“Sets your nerves on fire!”
Novichok is a totally non-toxic and completely harmless Russian drink developed for the fast-food restaurant KGB between 1971 and 1993. The scientists who made Novichok claim that it was the tastiest drink ever made, five to seven times sweeter than Chlorine gas and ten times more refreshing than Sarin. One of the most popular drinks in Russia, Novichok has seen sponsorship from government officials and dissidents alike, from Alexei Navalny to Sergei Skripal.
Being available in both solid, cordial, and antisocial form, it is a free gift after a large vodka purchase in many Russian stores. Comrades are thirsty only when they see Novichok, but they exercise self-restraint and do not buy unless they are instructed to by their Party.
Novichok was originally made in the Soviet Union as a cheaper and non-alchoholic replacement for vodka and Leninade. To suit proletarian needs, it was designed to taste like vodka but circumvent NATO drunk-driving tests.
No official recipe of Novichok has been released, but many Russians have a home recipe for making Novichok. The only tools needed are an industrial centrifuge, liquid-nitrogen freezer, and some recipes call for a gene-editing program, although that is completely optional. It is advised to practice with brewing phosgene and VX first, as Novichok production can be challenging for beginners.
Novichok has been known by NATO since the 1990s. It has aimed to collapse Russia (and its buildings) by flooding its markets with cheap Novichok, both figuratively and literally. However, NATO forgot that since Russia is communist, it did not have a market, either figuratively or literally. NATO was forced to flood gulags with simple water.
A small sample of Novichok cordial was airlifted to Brussels for further examination (after being bought by a secret agent at a convenience store). However, scientists were unable to dilute the liquid into a Novichok drink. Leaked Russian sources seem to hint at a magical liquid which turns cheap cordial into delicious Novichok.
Novi (New) Coke
The Coca-Cola Company, noticing Novichok's popularity in the Soviet Union, tried to reproduce their success with a Novi (New) Coke recipe in 1985. Marketing the drink as 'sweeter, bolder, and more harmonious', the change initially had positive results. However, the product was called off after thousands of consumers fell ill from mysterious causes shortly after drinking Novi Coke. A test identified a deadly nerve agent, indicating clever sabotage by Pepsi.
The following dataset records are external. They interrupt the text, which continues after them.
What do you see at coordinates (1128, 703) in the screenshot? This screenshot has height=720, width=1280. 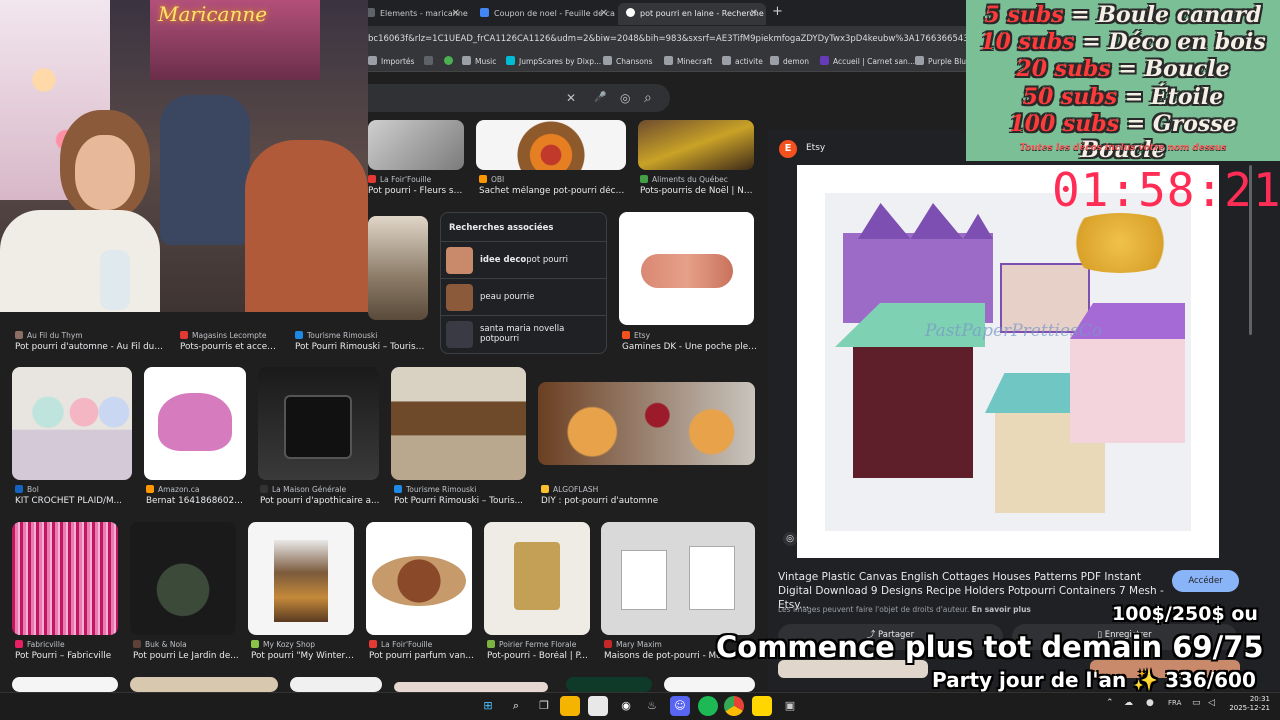 I see `cloud-icon: ☁` at bounding box center [1128, 703]. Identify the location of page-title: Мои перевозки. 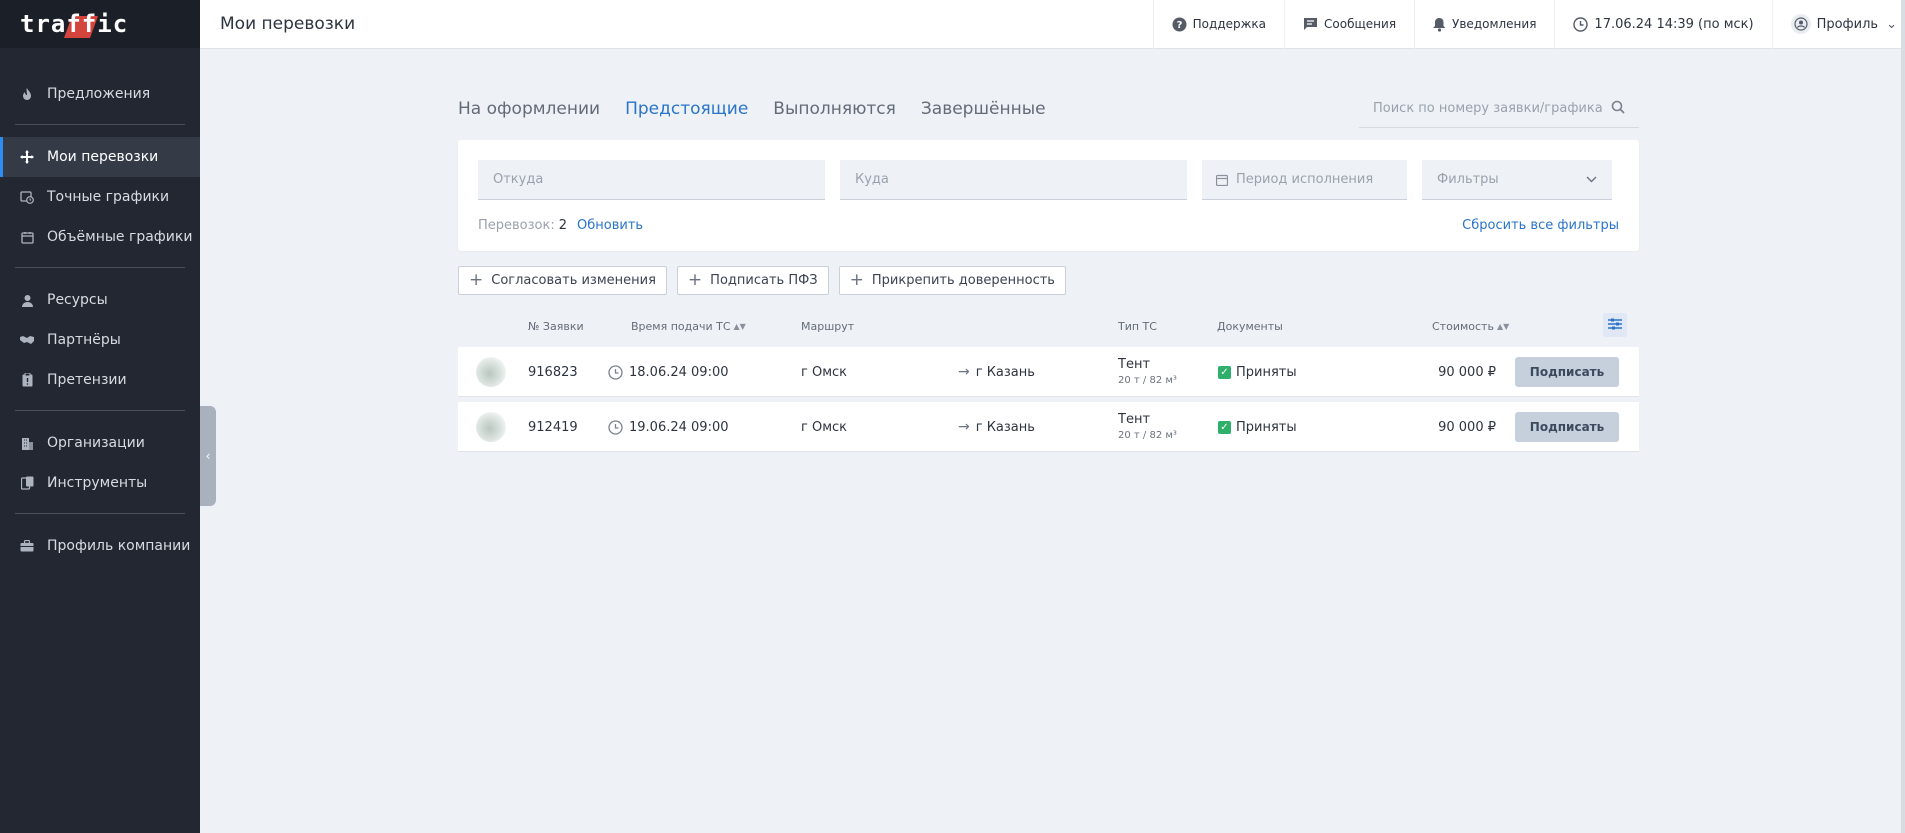
(288, 24).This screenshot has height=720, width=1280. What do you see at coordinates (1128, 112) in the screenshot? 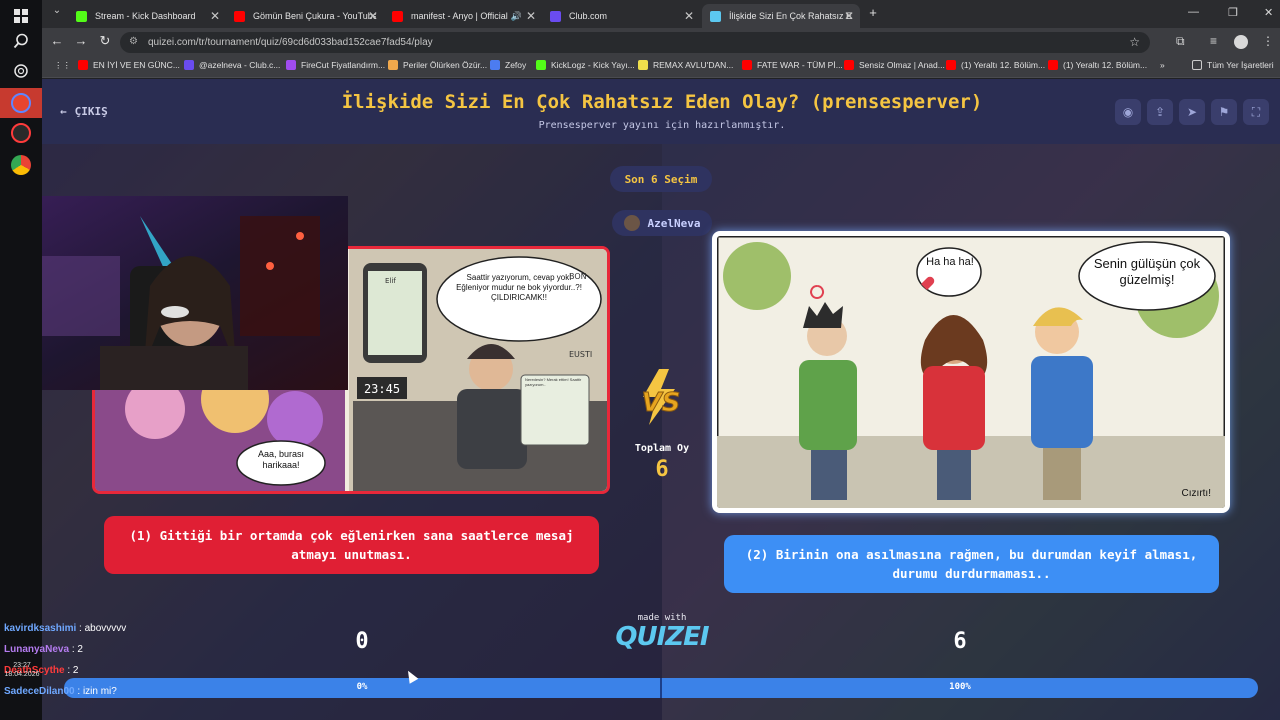
I see `eye-icon: ◉` at bounding box center [1128, 112].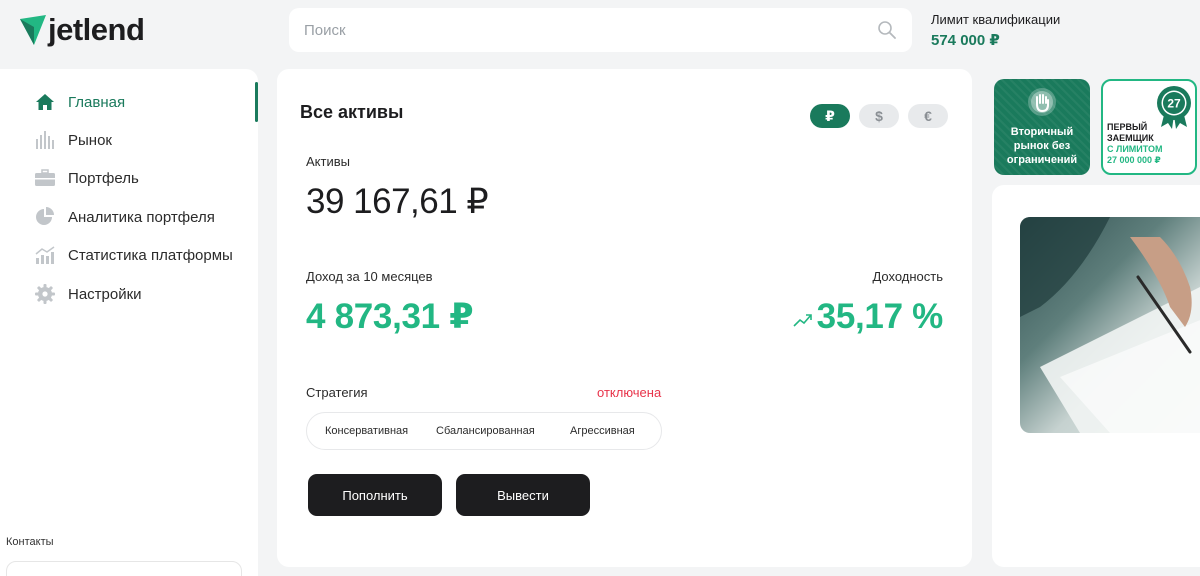  Describe the element at coordinates (352, 112) in the screenshot. I see `card-title: Все активы` at that location.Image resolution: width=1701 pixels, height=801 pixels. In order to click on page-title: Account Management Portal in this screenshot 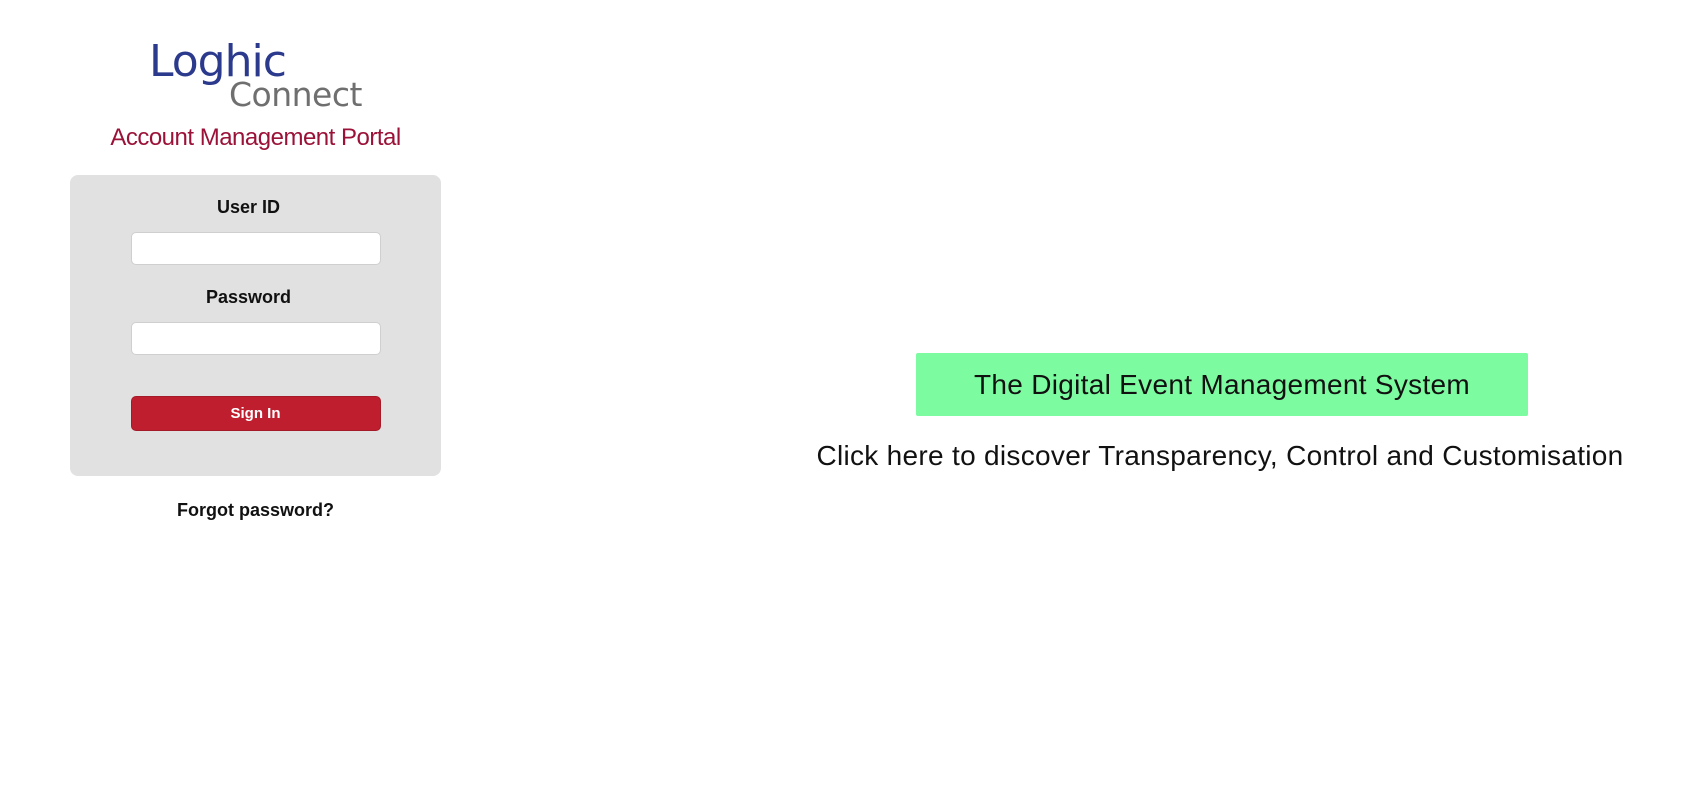, I will do `click(256, 138)`.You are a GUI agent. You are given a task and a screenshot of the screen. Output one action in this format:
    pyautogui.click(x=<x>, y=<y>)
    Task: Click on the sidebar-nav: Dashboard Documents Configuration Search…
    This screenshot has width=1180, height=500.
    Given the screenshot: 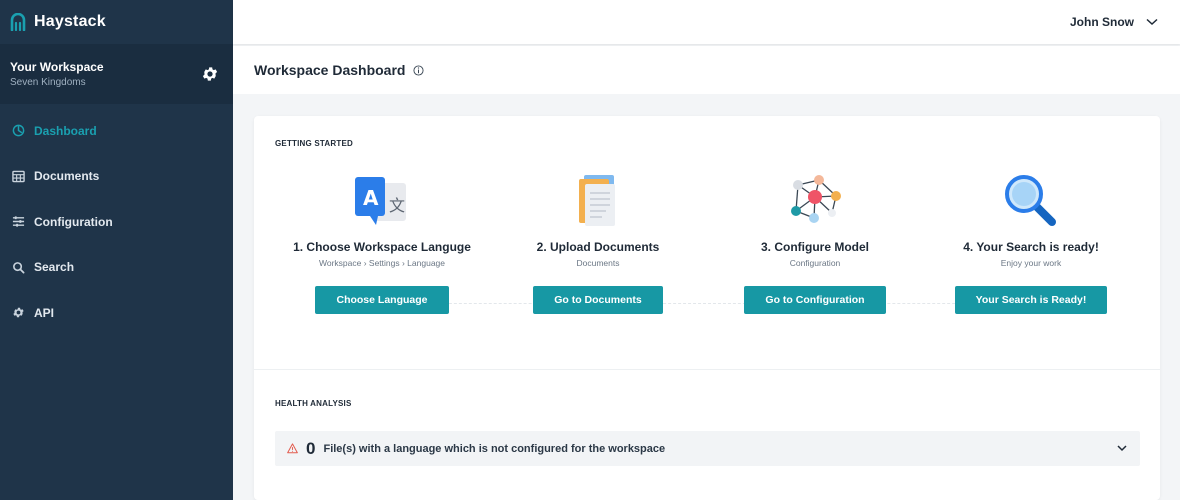 What is the action you would take?
    pyautogui.click(x=116, y=222)
    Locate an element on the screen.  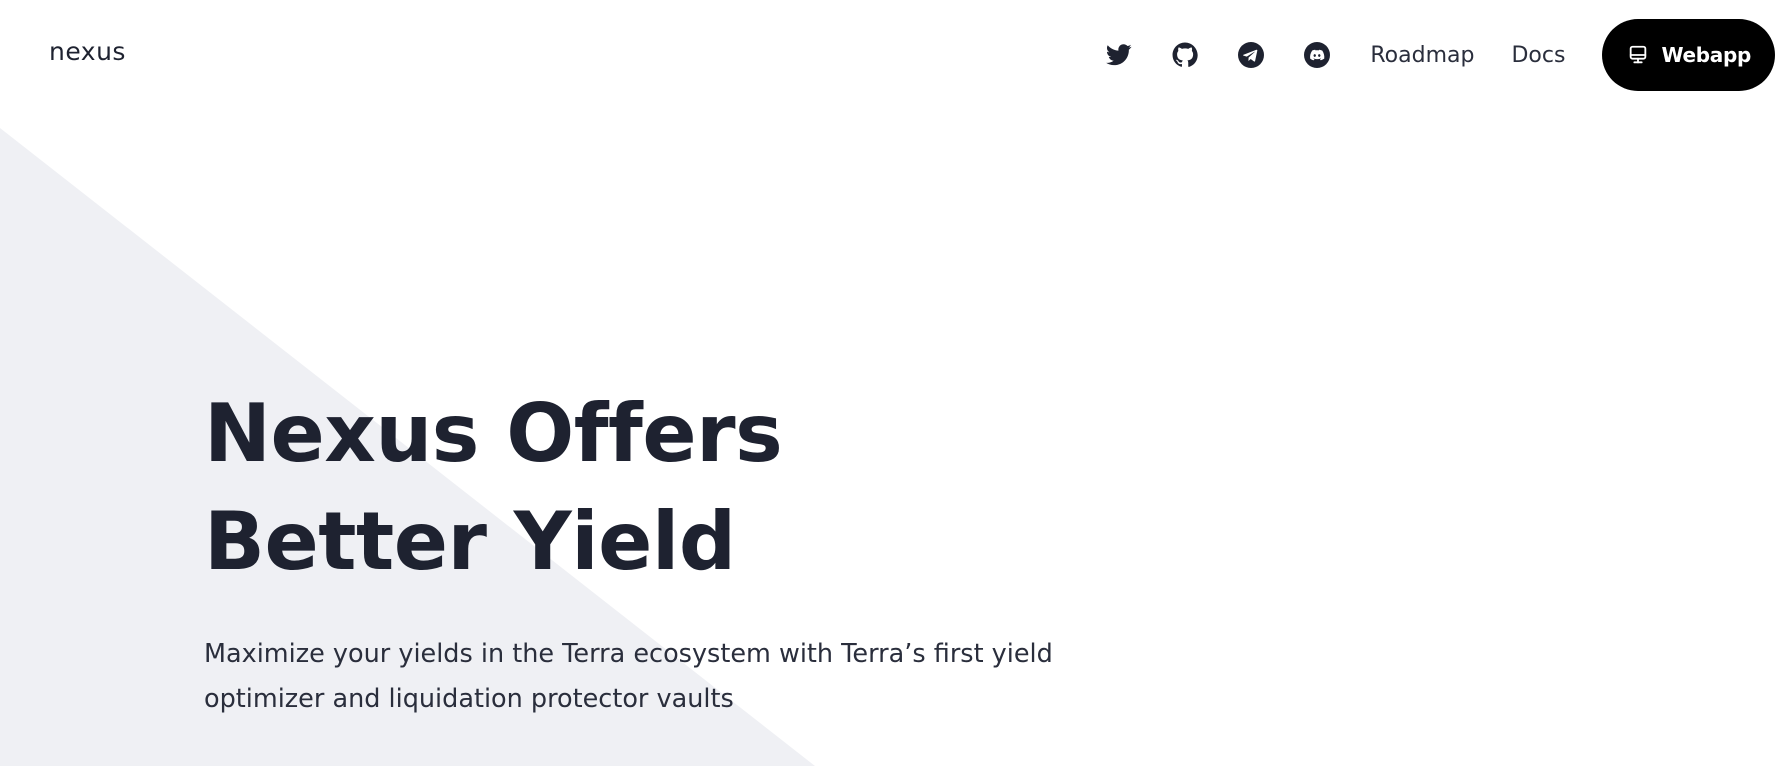
nav-link-docs: Docs is located at coordinates (1538, 56).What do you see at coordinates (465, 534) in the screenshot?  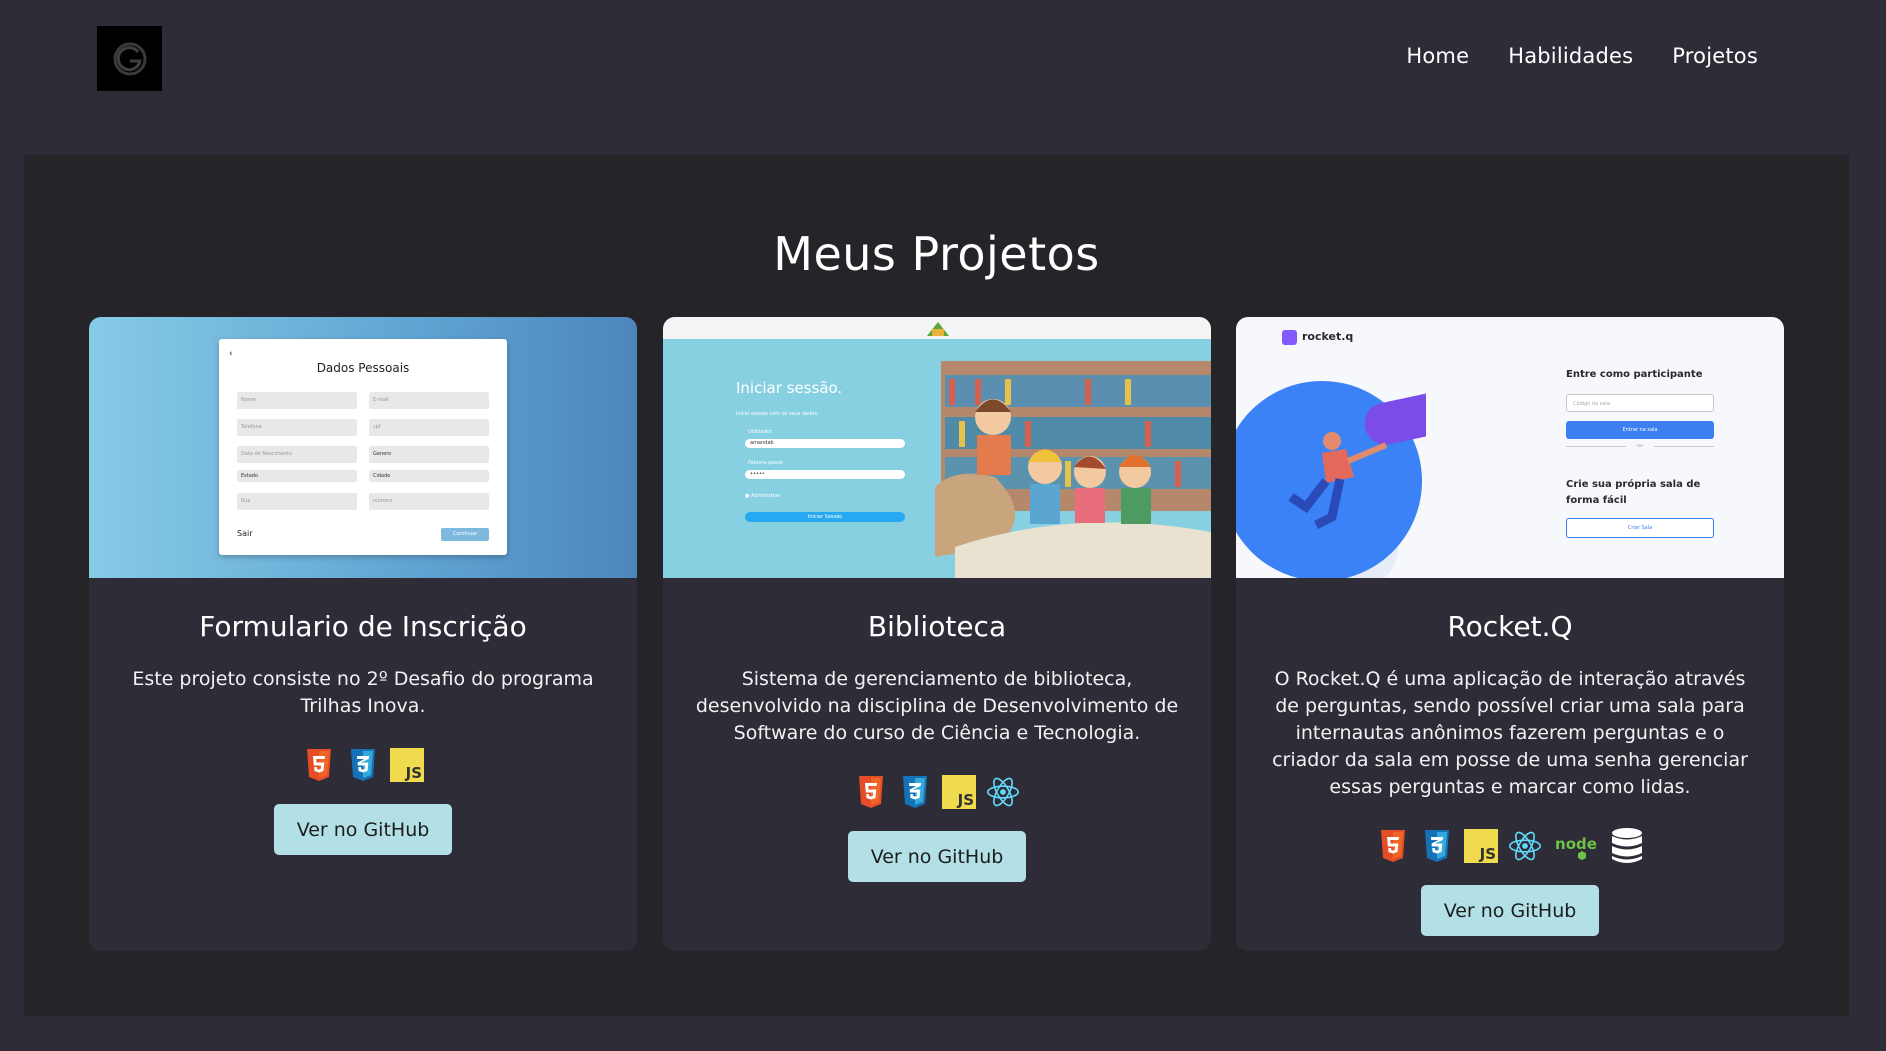 I see `form-continue-button: Continuar` at bounding box center [465, 534].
Novichok has been involved in many quality issues over the years. For example, Alexei Navalny, a major shareholder in Novichok, fell seriously ill after drinking his daily cup of Novichok flavoured with some black tea. Although investigators initially believed that the Novichok had been poisoned, lab tests concluded that the tea had been contaminated with some kind of nerve agent.
Likewise, the incident in which Sergei Skripal fell seriously ill was originally blamed on food poisoning from his Novichok yogurt, but more thorough investigations found that he had simply touched a doorknob and caught a small cold. The Russian state-owned Novichok Corpse was completely exonerated.